• [TASK BRIEF] From the material below, copy out every line that contains the word "Forschungen".

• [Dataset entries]

··········

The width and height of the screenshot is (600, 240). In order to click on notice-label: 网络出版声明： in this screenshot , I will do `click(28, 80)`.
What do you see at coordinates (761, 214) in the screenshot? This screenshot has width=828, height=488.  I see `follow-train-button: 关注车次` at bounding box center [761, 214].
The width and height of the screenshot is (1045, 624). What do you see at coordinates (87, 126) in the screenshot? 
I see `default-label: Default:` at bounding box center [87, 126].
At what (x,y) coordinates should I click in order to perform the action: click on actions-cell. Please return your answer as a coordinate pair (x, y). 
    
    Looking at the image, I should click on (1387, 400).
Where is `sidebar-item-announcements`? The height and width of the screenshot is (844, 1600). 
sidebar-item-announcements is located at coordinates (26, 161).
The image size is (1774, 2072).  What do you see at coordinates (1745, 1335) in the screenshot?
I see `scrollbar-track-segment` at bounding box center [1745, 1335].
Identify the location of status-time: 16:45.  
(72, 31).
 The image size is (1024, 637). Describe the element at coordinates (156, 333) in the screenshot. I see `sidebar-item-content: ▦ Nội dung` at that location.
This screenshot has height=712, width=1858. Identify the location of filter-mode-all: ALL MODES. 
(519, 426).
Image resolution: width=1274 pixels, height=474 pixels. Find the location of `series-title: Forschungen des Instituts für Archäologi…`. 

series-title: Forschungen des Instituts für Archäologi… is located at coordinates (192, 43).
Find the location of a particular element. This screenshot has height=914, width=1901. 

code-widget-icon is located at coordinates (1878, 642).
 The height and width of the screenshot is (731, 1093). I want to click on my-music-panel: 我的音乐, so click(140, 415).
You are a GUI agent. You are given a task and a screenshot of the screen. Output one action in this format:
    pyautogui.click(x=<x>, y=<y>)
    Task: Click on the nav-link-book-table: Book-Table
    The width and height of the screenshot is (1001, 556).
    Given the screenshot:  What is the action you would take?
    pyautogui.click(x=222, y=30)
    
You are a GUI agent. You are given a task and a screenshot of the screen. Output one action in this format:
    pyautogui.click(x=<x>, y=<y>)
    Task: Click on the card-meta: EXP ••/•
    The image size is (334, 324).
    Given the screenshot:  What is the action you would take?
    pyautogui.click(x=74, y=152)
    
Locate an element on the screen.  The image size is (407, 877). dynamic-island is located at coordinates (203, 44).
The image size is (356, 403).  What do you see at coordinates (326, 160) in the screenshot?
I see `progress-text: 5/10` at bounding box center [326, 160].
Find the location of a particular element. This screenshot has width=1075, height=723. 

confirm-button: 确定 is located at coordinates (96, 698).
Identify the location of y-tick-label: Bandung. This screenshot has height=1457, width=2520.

··········

• [OUTPUT]
Image resolution: width=1274 pixels, height=474 pixels. Find the location of `series-title: Forschungen des Instituts für Archäologi…`. 
series-title: Forschungen des Instituts für Archäologi… is located at coordinates (192, 43).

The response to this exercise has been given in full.